[Rows of pointing data]

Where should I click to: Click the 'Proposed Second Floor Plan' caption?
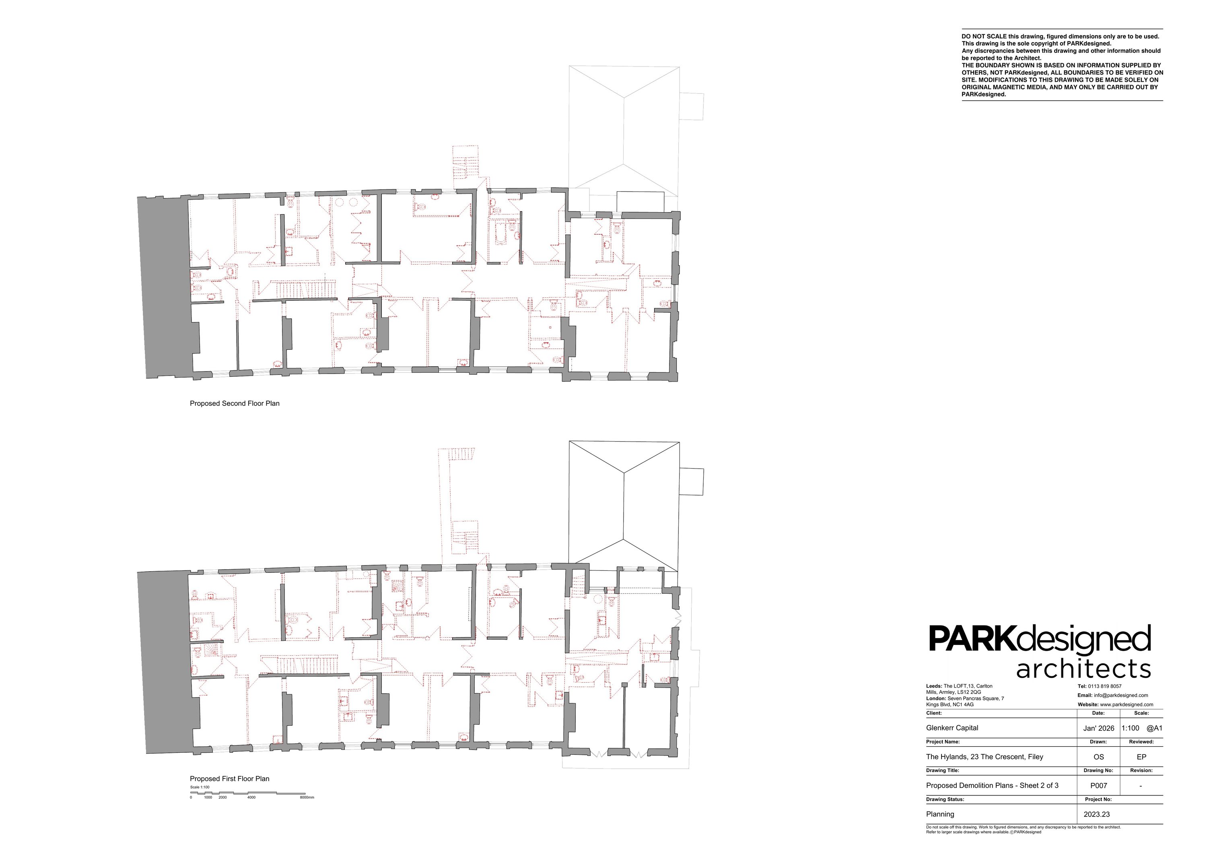(x=235, y=403)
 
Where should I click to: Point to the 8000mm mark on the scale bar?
(x=307, y=797)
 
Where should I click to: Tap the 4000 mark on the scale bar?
(x=251, y=797)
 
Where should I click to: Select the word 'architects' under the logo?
(x=1083, y=669)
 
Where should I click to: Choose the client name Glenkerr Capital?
(x=952, y=728)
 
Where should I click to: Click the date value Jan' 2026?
(x=1099, y=728)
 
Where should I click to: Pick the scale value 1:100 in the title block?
(x=1130, y=728)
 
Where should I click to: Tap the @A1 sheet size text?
(x=1154, y=728)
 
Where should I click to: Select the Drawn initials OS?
(x=1099, y=757)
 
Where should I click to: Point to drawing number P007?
(x=1099, y=786)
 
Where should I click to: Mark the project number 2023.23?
(x=1097, y=814)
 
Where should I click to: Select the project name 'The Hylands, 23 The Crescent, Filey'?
(x=985, y=757)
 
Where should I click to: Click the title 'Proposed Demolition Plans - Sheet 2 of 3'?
(x=993, y=786)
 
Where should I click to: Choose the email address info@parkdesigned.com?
(x=1119, y=695)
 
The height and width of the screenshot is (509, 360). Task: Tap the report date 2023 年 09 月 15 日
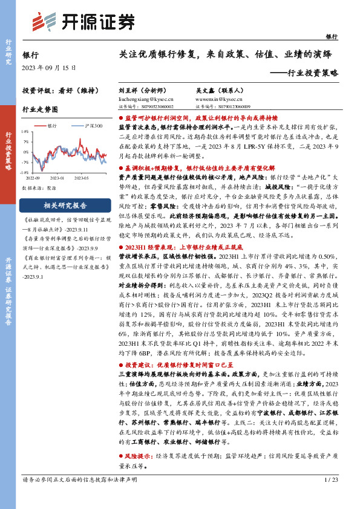click(x=47, y=67)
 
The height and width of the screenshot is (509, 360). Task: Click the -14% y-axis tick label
click(x=25, y=172)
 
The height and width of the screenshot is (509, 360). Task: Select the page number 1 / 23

• Work to be completed:
Scale the part that opens with the line containing "Where should I click to: Click the date" and closes with the line containing "(x=1119, y=695)" by writing out every line of those items again, requests included. Multiply each x and y coordinate in the answers by 1.7 and round to whole numbers, with halves rounded up.

• Response for this exercise:
Where should I click to: Click the date value Jan' 2026?
(x=1868, y=1238)
 
Where should I click to: Pick the scale value 1:100 in the title block?
(x=1921, y=1238)
 
Where should I click to: Tap the @A1 sheet size text?
(x=1962, y=1238)
 
Where should I click to: Select the Drawn initials OS?
(x=1868, y=1287)
 
Where should I click to: Point to drawing number P007?
(x=1868, y=1336)
 
Where should I click to: Mark the project number 2023.23?
(x=1865, y=1384)
 
Where should I click to: Select the project name 'The Hylands, 23 The Crescent, Filey'?
(x=1675, y=1287)
 
Where should I click to: Click the title 'Proposed Demolition Plans - Sheet 2 of 3'?
(x=1688, y=1336)
 
Where should I click to: Choose the email address info@parkdesigned.com?
(x=1902, y=1182)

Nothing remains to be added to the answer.